Search the entries below for the word "computer", then copy each line in which it is found.

── DATASET ENTRIES

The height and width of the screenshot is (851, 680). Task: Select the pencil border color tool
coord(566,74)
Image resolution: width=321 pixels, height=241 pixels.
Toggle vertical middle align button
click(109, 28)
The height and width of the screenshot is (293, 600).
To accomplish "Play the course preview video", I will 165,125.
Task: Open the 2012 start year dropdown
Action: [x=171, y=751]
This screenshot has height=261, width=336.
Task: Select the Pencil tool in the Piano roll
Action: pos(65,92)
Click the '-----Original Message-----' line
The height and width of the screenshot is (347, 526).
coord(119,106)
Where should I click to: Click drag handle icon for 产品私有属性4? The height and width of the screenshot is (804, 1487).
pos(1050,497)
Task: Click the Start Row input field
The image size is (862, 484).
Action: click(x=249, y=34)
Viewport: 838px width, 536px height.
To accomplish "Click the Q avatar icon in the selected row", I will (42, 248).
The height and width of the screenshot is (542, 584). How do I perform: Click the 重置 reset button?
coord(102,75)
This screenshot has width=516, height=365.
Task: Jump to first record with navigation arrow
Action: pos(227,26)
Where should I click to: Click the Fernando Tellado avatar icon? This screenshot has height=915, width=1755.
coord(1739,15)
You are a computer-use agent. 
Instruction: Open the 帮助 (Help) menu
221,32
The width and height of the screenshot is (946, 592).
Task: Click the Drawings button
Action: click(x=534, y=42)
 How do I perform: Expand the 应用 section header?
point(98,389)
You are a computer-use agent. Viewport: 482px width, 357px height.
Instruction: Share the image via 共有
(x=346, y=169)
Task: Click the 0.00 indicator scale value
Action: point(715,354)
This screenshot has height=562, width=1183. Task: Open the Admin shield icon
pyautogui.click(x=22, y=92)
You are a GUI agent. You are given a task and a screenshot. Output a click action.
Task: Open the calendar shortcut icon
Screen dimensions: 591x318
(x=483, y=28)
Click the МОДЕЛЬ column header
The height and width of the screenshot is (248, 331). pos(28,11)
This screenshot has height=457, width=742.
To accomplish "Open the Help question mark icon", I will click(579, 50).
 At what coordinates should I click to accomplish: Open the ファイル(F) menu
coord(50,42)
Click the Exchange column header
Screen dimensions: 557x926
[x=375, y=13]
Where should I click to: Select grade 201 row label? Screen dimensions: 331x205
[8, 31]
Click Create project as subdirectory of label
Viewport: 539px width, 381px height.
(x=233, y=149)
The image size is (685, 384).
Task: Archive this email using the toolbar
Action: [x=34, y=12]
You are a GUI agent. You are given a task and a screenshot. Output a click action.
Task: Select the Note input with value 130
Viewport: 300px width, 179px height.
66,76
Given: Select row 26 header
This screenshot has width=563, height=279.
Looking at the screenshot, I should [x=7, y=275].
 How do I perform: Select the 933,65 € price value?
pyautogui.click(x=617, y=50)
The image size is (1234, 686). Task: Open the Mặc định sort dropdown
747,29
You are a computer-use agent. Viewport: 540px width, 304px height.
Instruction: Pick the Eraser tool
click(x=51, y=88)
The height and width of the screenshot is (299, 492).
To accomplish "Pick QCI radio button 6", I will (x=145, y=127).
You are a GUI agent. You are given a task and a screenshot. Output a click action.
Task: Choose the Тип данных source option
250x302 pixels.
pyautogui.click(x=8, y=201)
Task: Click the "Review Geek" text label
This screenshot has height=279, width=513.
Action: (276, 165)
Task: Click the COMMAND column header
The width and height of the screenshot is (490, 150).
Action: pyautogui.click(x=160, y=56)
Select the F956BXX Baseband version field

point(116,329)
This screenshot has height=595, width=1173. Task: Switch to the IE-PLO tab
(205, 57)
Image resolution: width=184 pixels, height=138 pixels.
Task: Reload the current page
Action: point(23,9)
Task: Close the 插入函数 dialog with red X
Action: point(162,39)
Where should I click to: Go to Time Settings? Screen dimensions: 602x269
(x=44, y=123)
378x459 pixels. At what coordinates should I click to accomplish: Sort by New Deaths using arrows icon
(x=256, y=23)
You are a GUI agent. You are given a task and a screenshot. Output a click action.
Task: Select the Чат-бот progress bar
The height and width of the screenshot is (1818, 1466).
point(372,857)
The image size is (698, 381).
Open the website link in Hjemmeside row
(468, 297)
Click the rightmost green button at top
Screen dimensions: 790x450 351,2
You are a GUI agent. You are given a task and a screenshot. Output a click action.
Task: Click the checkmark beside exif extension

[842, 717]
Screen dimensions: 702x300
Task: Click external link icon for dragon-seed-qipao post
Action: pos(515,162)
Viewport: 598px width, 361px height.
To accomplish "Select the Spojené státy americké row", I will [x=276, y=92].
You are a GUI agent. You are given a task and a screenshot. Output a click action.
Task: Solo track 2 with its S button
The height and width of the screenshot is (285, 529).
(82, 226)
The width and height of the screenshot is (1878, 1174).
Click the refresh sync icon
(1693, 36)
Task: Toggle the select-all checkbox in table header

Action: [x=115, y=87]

────

SOLUTION FOR THIS TASK:
You are a computer-use agent. 
You are a computer-use agent. Viewport: 482px width, 357px height.
You are a computer-use agent. Viewport: 540px width, 304px height.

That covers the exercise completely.